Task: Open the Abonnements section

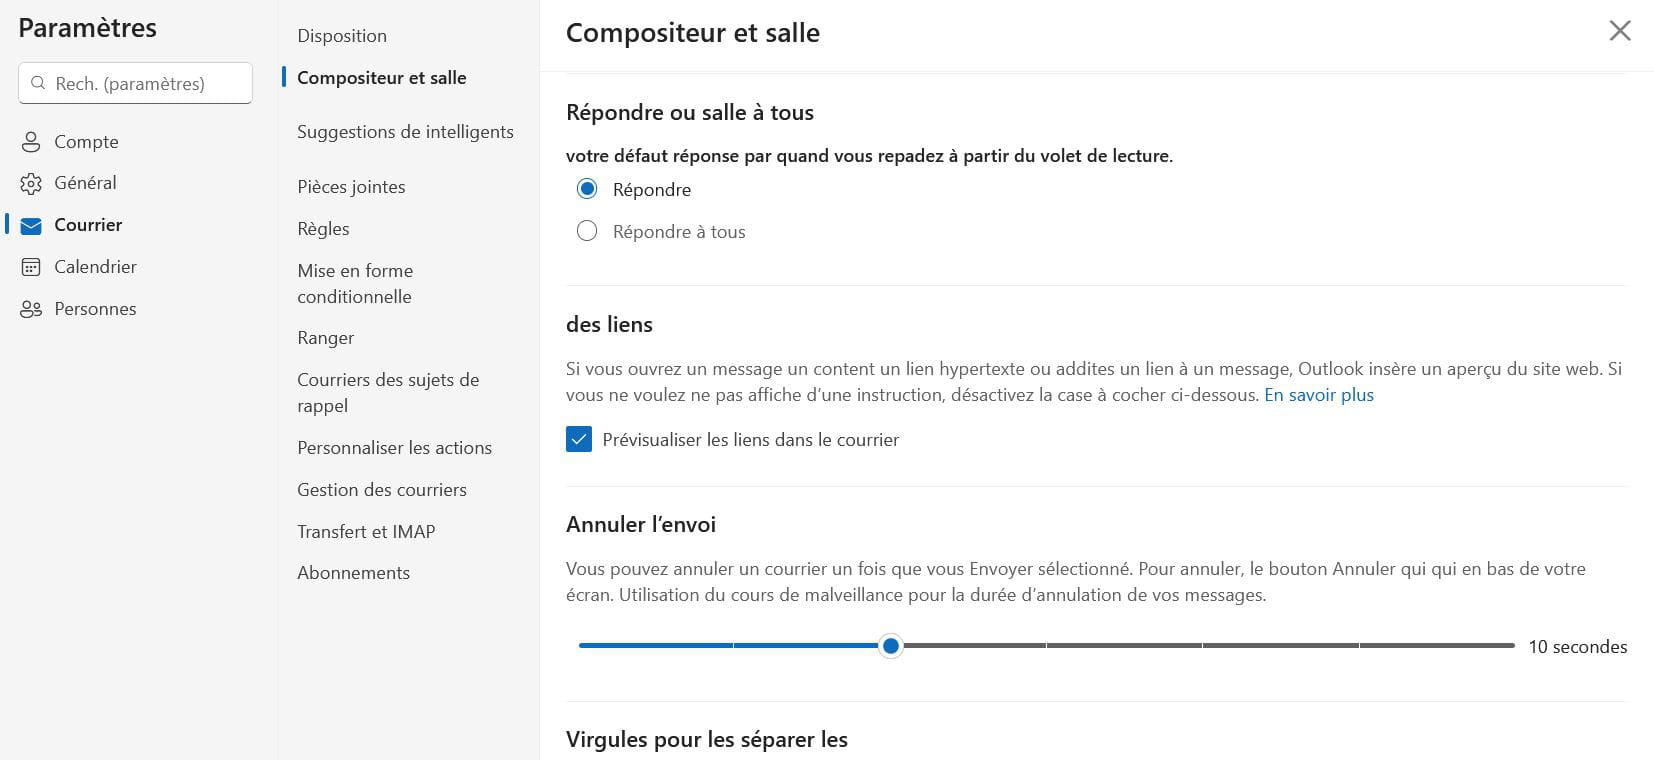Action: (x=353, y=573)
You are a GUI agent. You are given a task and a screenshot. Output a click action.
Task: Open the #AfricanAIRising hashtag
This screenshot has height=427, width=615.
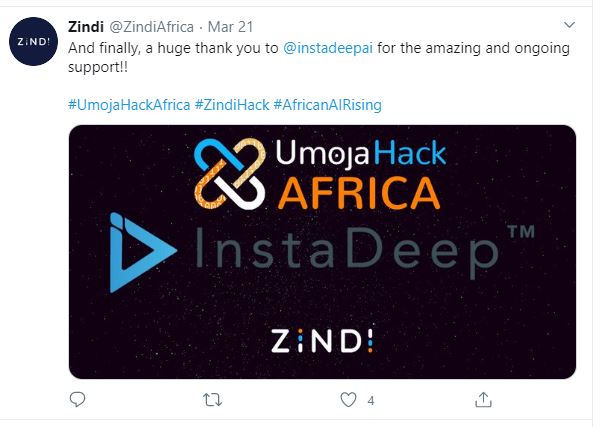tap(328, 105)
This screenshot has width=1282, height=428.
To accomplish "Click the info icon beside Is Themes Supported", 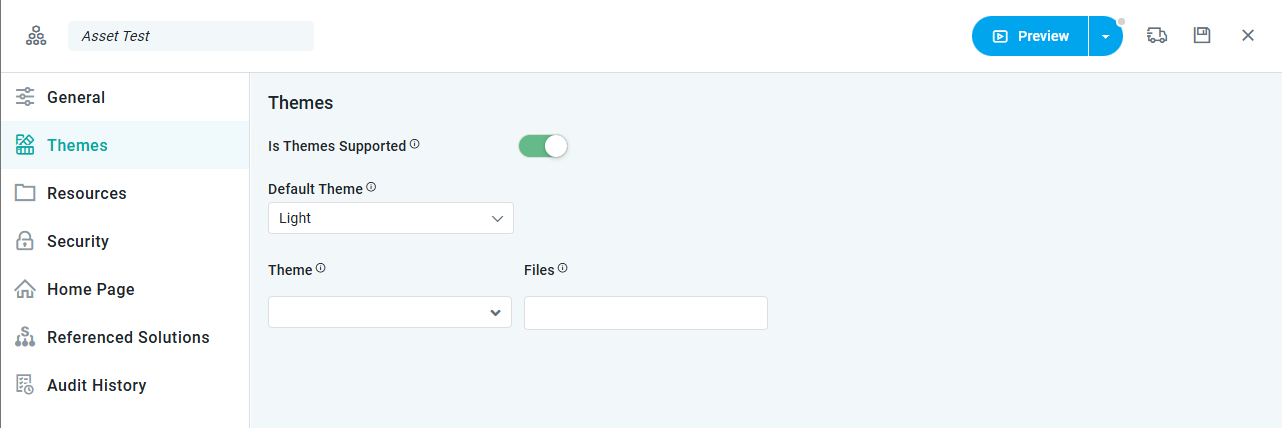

### Task prompt
Transcribe all of the items above word for word, omitting the pictures from your transcription.

### Written solution
Task: Open the Abonnements section

Action: (x=353, y=573)
You are a GUI agent. You are given a task and a screenshot. Output a click action.
Task: Open the #AfricanAIRising hashtag
This screenshot has height=427, width=615.
tap(328, 105)
This screenshot has width=1282, height=428.
To accomplish "Click the info icon beside Is Themes Supported", 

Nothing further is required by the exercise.